Laura ZanfriniL’IMMIGRAZIONE rappresenta il limite dello Stato nazionale che, per esistere, si è dotato dei criteri necessari per discriminare tra i nazionali e gli altri. Tuttavia, è proprio l’immigrazione, specie quando assume i caratteri di una presenza stabile e dà vita a nuove generazioni, a imporre un ampliamento della “comunità dei cittadini”. Così anche l’Italia, nonostante una legislazione anacronisticamente improntata al principio dellojus sanguinis - secondo il quale la cittadinanza si acquista automaticamente solo nascendo da genitori italiani - si trova sempre più spesso a confrontarsi con le istanze di naturalizzazione degli stranieri che dispongono dei requisiti stabiliti dalla legge. Ma, allora, chi e quanti sono questi nuovi “italiani”? Sono, in primo luogo, pochi, se si guarda agli oltre 5 milioni di stranieri residenti in Italia; ma sono molti, se si considera il ritmo attuale di crescita e come cresceranno nei prossimi anni.

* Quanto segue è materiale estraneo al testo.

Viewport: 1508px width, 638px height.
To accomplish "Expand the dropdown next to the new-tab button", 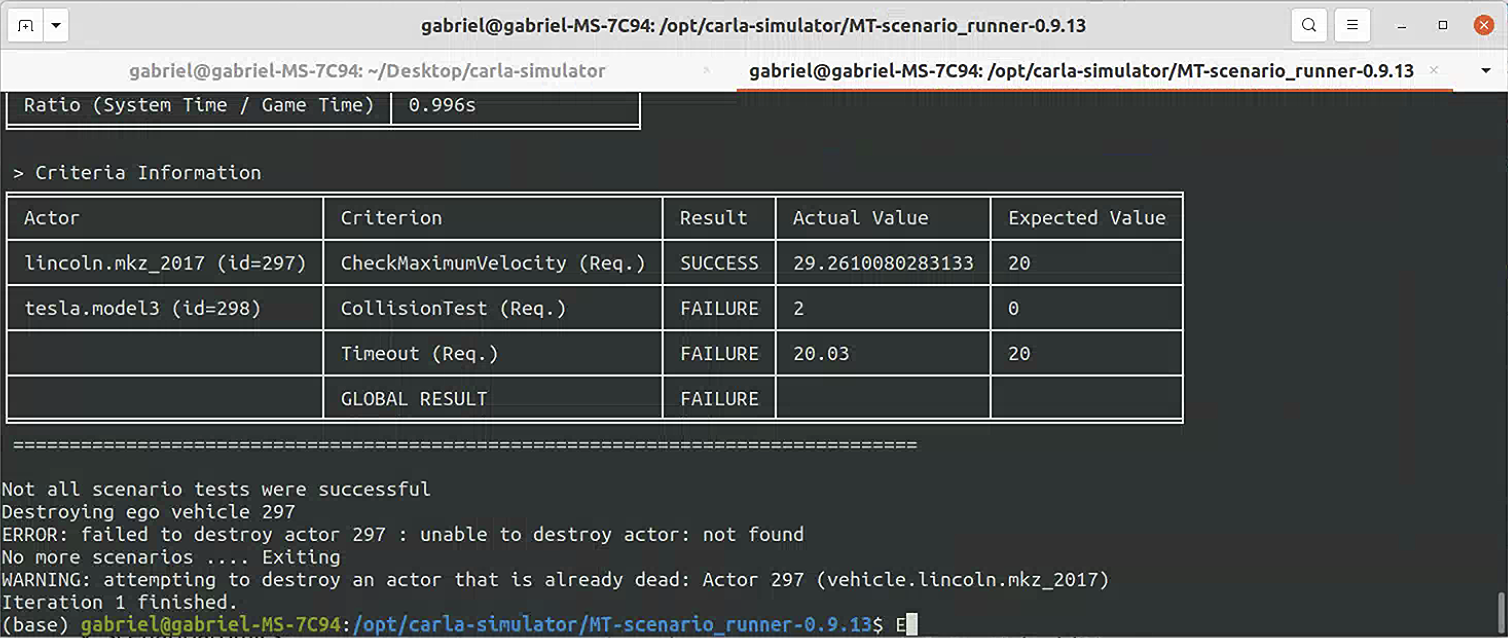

Fino al 2004 le acquisizioni si aggiravano intorno alle 10mila ogni anno, dal 2005 in poi il loro numero ha iniziato a lievitare, per raggiungere quota 40.084 nel 2009 (ultimo dato disponibile). Inoltre, se nel passato la componente di gran lunga prevalente riguardava le concessioni per matrimonio con un cittadino italiano, nel 2009 per la prima volta, la maggioranza delle nuove acquisizioni (57,3%) è avvenuta per residenza: una tendenza destinata inevitabilmente a rafforzarsi, man mano che nuove coorti di immigrati matureranno un’anzianità migratoria ultradecennale (o ultraquinquennale, per chi proviene da un paese dell’Unione europea). In secondo luogo si tratta soprattutto di soggetti con una provenienza extra-Ue: l’appeal della cittadinanza italiana è molto meno forte tra quanti provengono da un paese dell’Unione che, nella loro qualità di cittadini europei, già dispongono di un ricco pacchetto di diritti. Tra i nuovi italiani, la maggioranza sono europei extra-Ue; seguono americani e africani e, a distanza, gli asiatici. I principali paesi di provenienza sono, nell’ordine, Albania, Marocco, Romania, Argentina, Perù, Tunisia, Brasile, Egitto, Polonia, Venezuela. Infine assai spesso l’acquisizione della cittadinanza italiana non comporta la rinuncia a quella d’origine, ma segna il passaggio allo status di titolare di doppia cittadinanza.

Il fenomeno, in forte espansione nello scenario internazionale, è causa e conseguenza a un tempo del transnazionalismo entro il quale si sviluppano le biografie dei migranti e dei loro discendenti: “cittadini di più patrie” che nel loro infrangere, in senso pratico e simbolico, i confini tra gli Stati, rappresentano una sorta d’archetipo di una società sempre più globale.